Para que trio elétrico se nos empata muitas vezes de ouvir as resenhas?
Eu me diverti.
Ri de doer as bochechas.
Claro que a música e os artistas fazem a diferença,
Que a bebida deixa a gente mais alegrinha, mas a festa não teria graça alguma sem Vi e Edu, Brás e Isadora, Léo, Guga e Chris (valeu pelos camarotes, amiga!).
Não pára por aí: parecia que todos os humanos resolveram vir para Salvador, na Barra, principalmente no sábado.
Se não bastasse a quantidade e o tamanho das pessoas, tinha que me virar com o tompo dos mais espaçosos.

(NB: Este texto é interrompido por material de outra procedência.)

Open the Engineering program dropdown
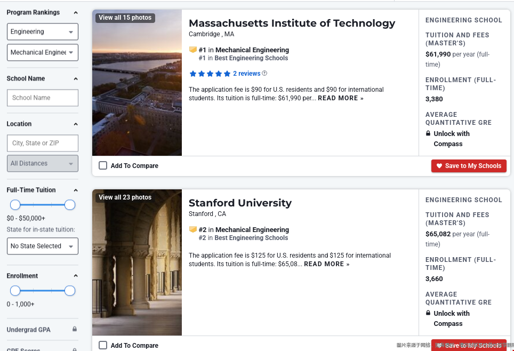514x351 pixels. [43, 31]
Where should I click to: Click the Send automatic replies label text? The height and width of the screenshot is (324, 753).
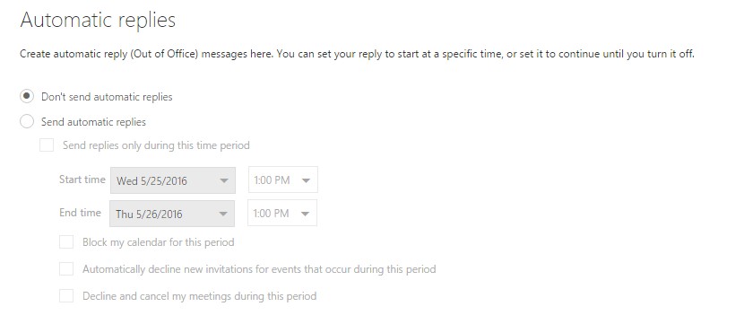(x=93, y=122)
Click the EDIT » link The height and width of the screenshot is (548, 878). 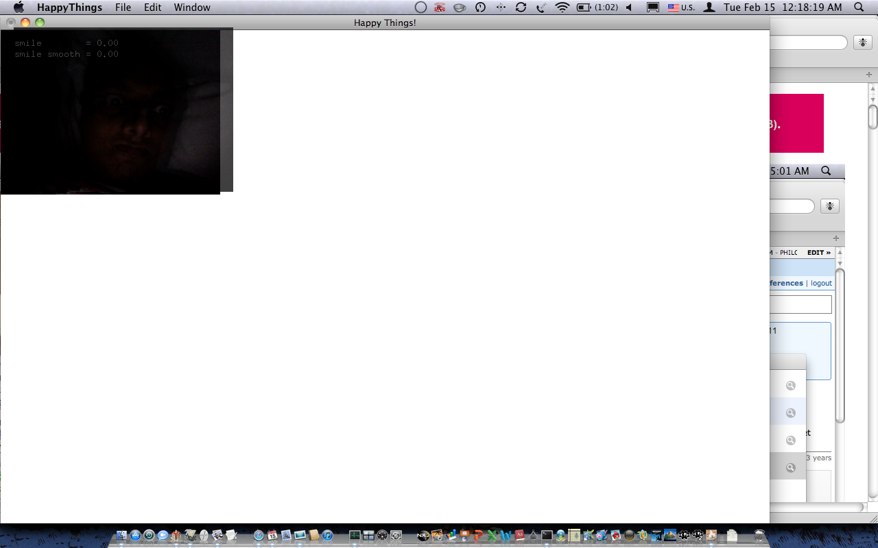(x=818, y=253)
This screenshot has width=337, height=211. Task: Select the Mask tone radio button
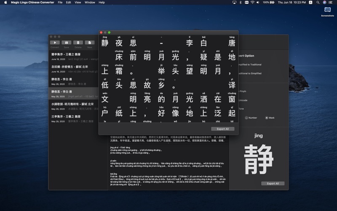(x=267, y=118)
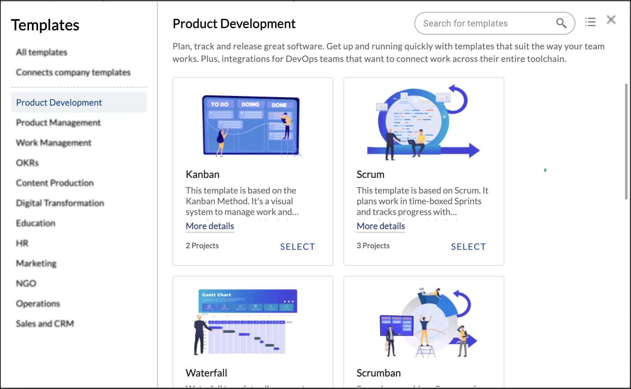Expand the All templates section
631x389 pixels.
click(41, 52)
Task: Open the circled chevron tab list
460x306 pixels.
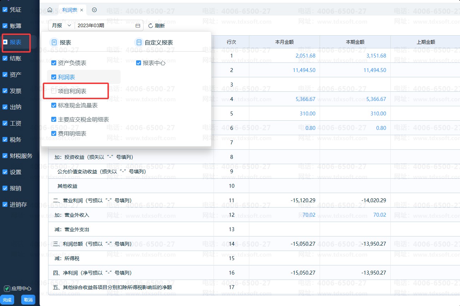Action: coord(94,10)

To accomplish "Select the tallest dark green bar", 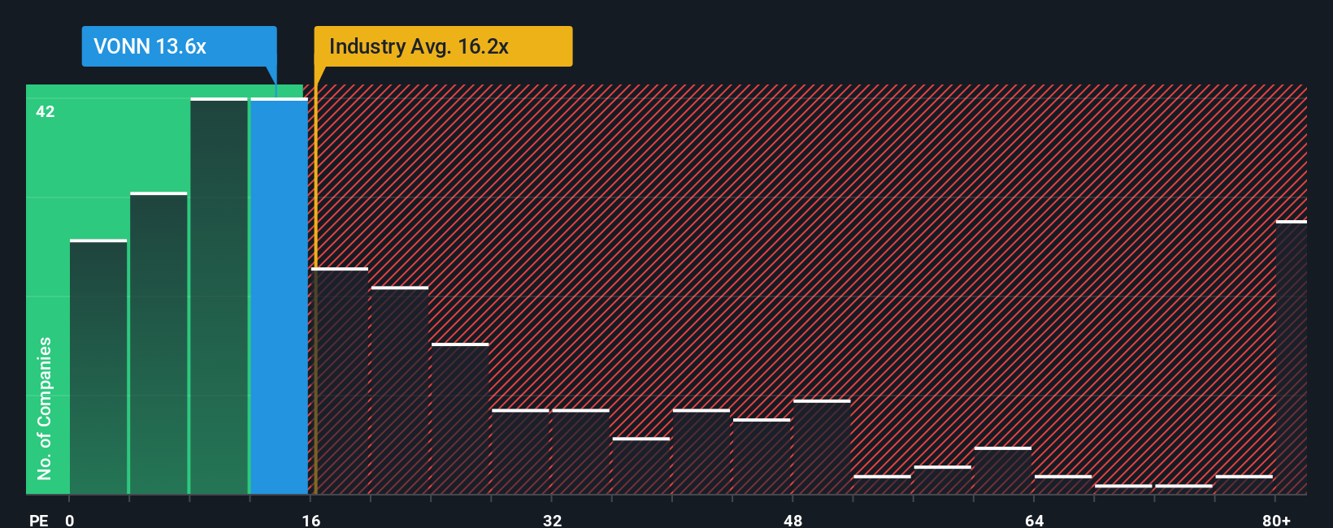I will tap(219, 296).
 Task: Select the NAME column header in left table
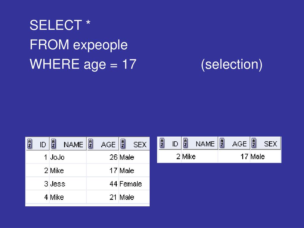(68, 144)
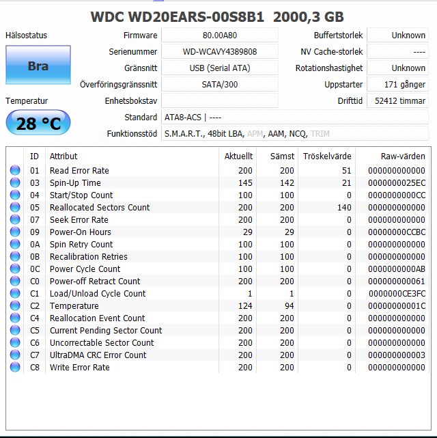Click the status orb for Load/Unload Cycle Count
This screenshot has height=438, width=437.
[x=15, y=294]
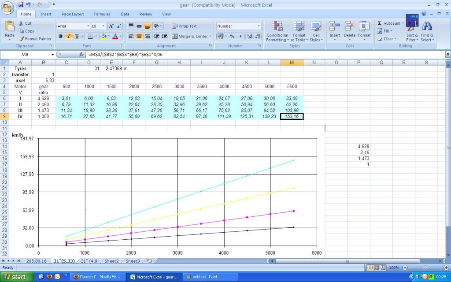This screenshot has height=282, width=451.
Task: Click the Office Button logo
Action: point(8,8)
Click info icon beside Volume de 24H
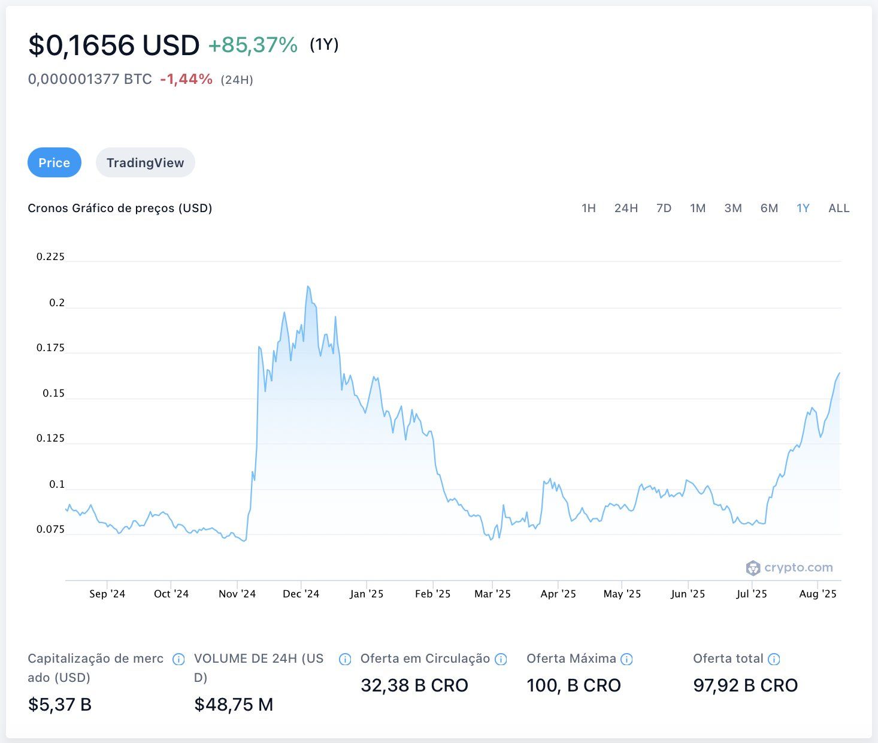Image resolution: width=878 pixels, height=743 pixels. coord(345,659)
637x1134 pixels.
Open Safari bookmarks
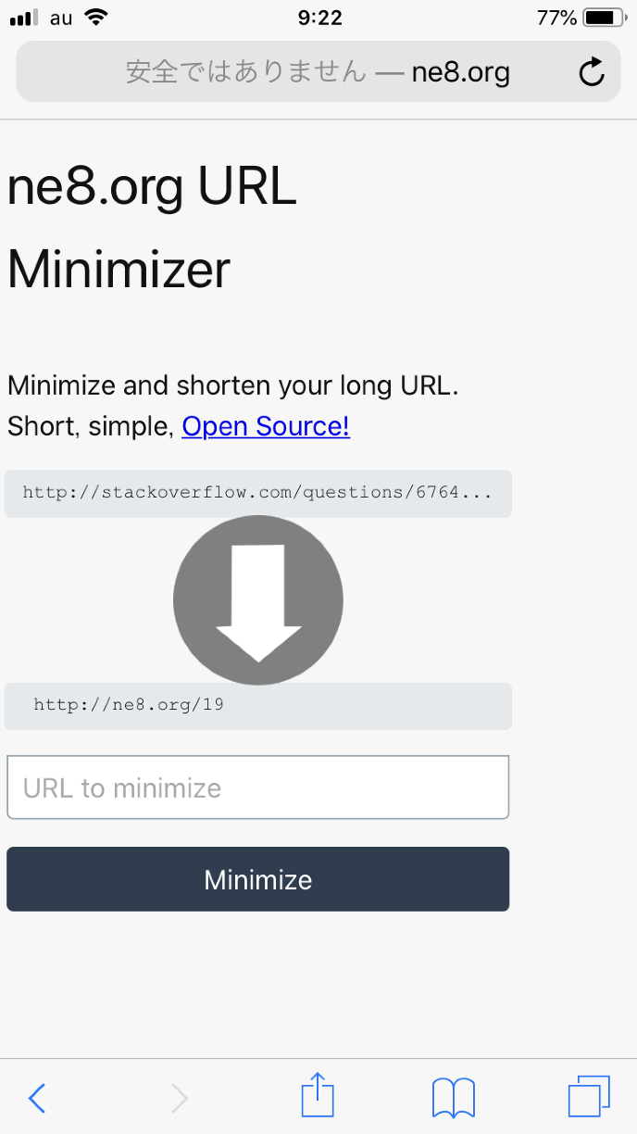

Mas tudo bem... Carnaval é para se divertir!
E eu que nem ouço axé durante o ano, me arrepiei diversas vezes:
Com Chiclete com Banana - "Amor, que saudade de você! Vem, me ensina a perceber os segredos desses amor. Pena, queria tanto te dizer que eu não vivo sem você um segundo, que vc que faz girar meu mundo..." -, com Jamil, em frente a Casa dos Praieiros, cantando uma baladinha que fala do amor que acontece no carnaval entre pessoas de estados diferentes e a espera para o encontro no próximo ano.
Nunca tinha visto Motumbá e me acabei de dançar com "Bororó".
Outra coisa que me chamou atenção: Filhos de Ghandi... Lindos, incríveis e maravilhosos. Apesar disso, não quis colar, obrigada.
Mal acabou o "carná" e já estou com saudades... Saudades da dança da peneira, das piadas e tiradas engraçadas, da companhia maravilhosa dos meninos e dos trios.
Cansada, mas ainda cantarolando e animada.
Tenho certeza que se durasse mais uma semana estaria lá bem feliz.